▶ **Task directions**
Repeat the data that follows exactly, starting at the line with "Tap the steemd.com URL address bar" and ending at the line with "471x166 pixels.", and leave out every picture.
================================
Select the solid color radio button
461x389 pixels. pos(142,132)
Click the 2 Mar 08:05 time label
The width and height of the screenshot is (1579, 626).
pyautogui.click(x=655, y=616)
================================
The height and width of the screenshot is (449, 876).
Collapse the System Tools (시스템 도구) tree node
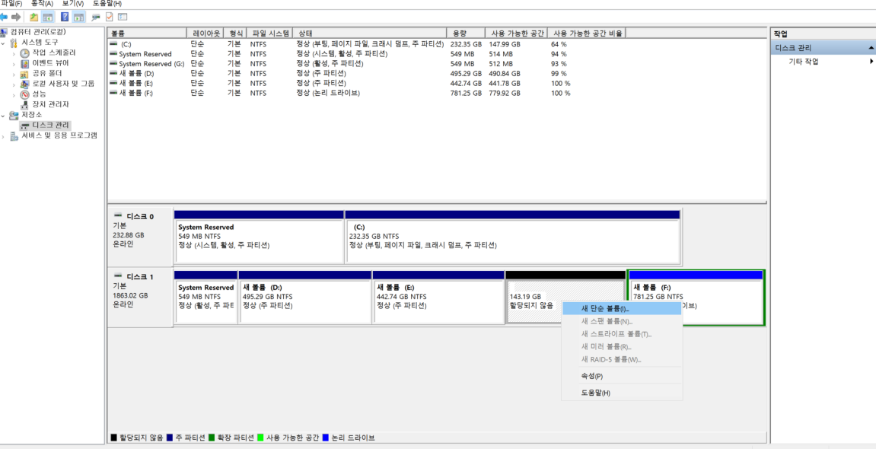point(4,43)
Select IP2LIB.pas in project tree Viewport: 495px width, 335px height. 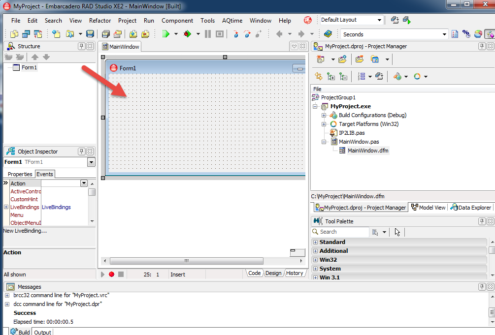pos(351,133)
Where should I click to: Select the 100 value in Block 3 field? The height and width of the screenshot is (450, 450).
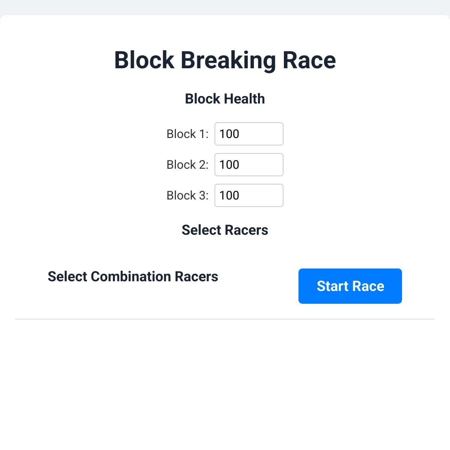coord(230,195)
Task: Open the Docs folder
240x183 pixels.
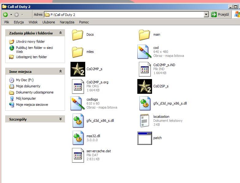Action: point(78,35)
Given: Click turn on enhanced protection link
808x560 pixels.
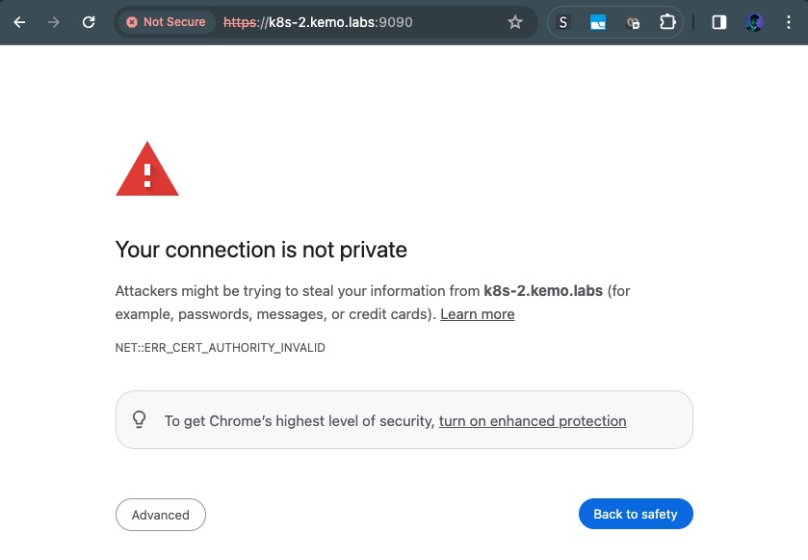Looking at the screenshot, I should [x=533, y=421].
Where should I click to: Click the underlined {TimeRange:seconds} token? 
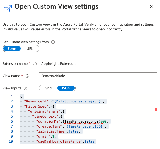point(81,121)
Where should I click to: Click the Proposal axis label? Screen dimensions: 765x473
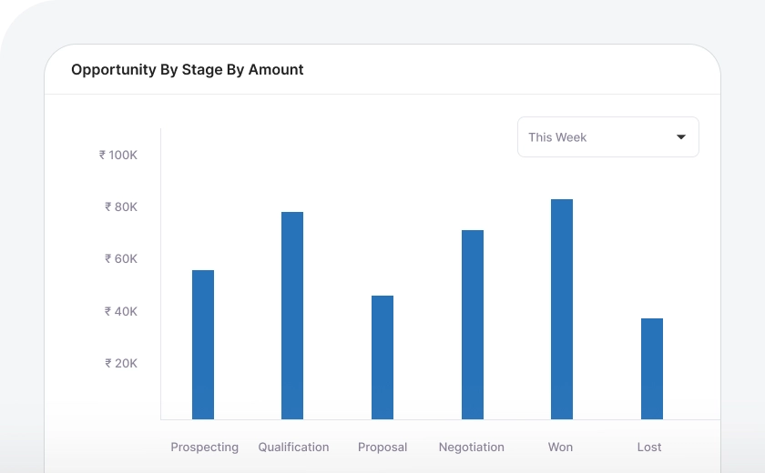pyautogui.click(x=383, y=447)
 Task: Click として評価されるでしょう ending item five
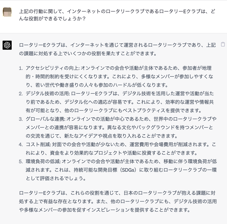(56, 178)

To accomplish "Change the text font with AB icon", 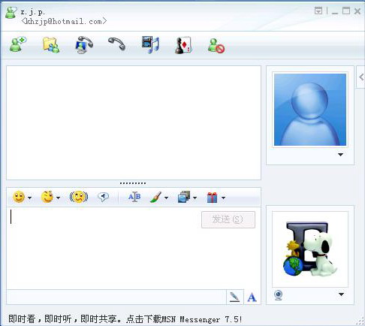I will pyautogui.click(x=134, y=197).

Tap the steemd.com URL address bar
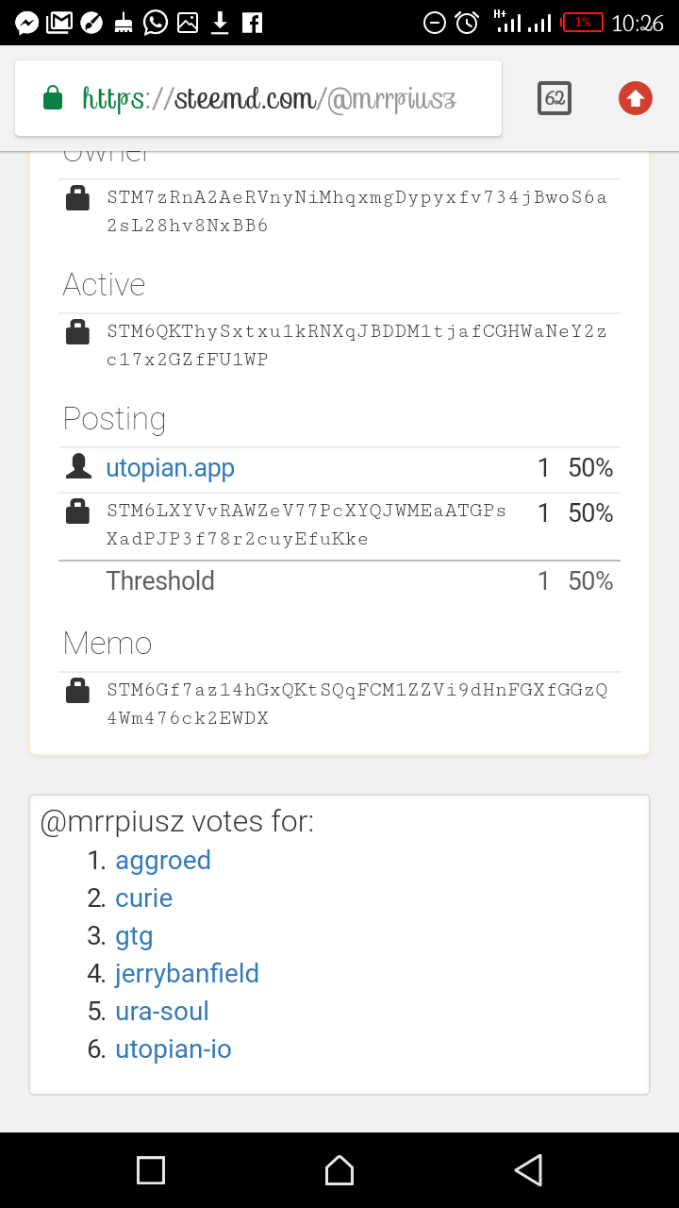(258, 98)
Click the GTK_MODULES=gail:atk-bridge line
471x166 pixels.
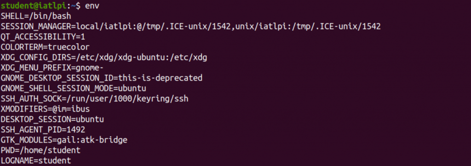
================================
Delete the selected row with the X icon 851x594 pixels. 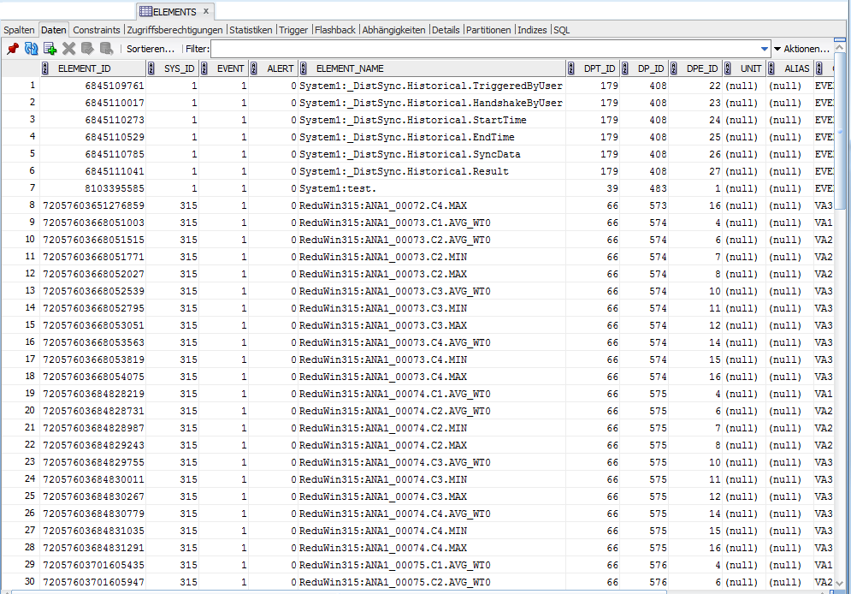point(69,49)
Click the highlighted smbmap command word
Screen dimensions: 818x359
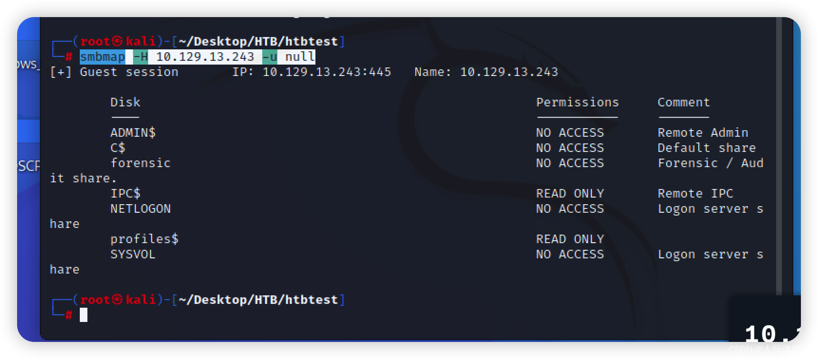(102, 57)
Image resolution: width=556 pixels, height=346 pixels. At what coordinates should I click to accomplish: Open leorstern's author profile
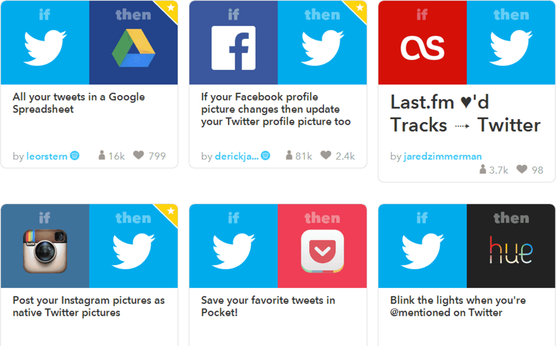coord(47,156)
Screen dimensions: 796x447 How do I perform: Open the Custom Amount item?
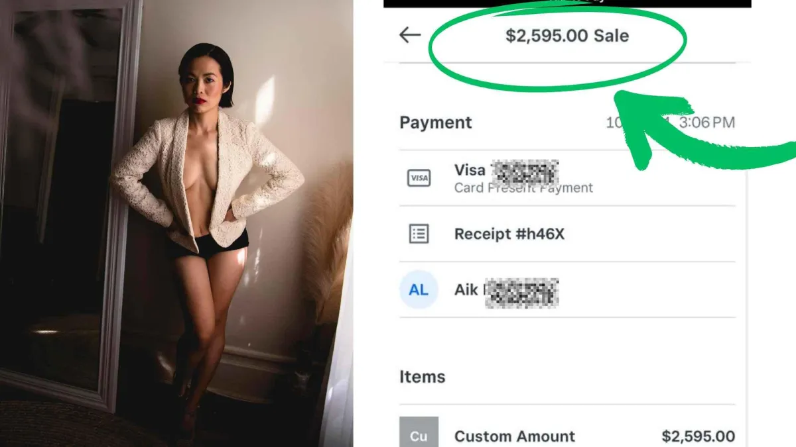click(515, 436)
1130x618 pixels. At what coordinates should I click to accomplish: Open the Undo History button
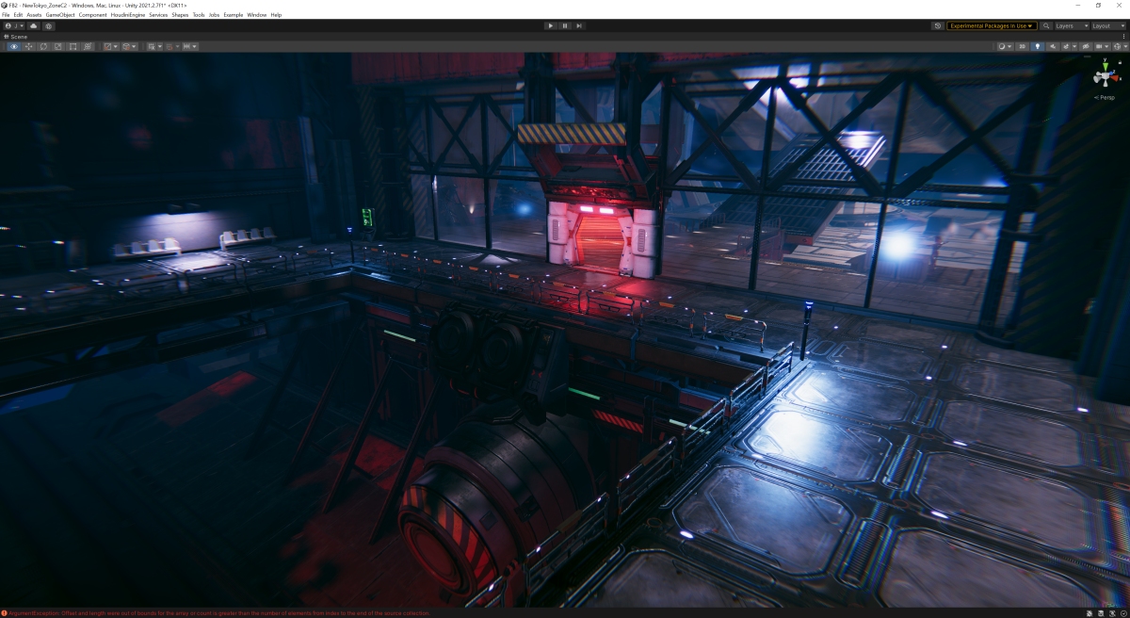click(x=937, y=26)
================================
▶ **Response**
Tap the steemd.com URL address bar
(258, 98)
Click the GTK_MODULES=gail:atk-bridge line
471x166 pixels.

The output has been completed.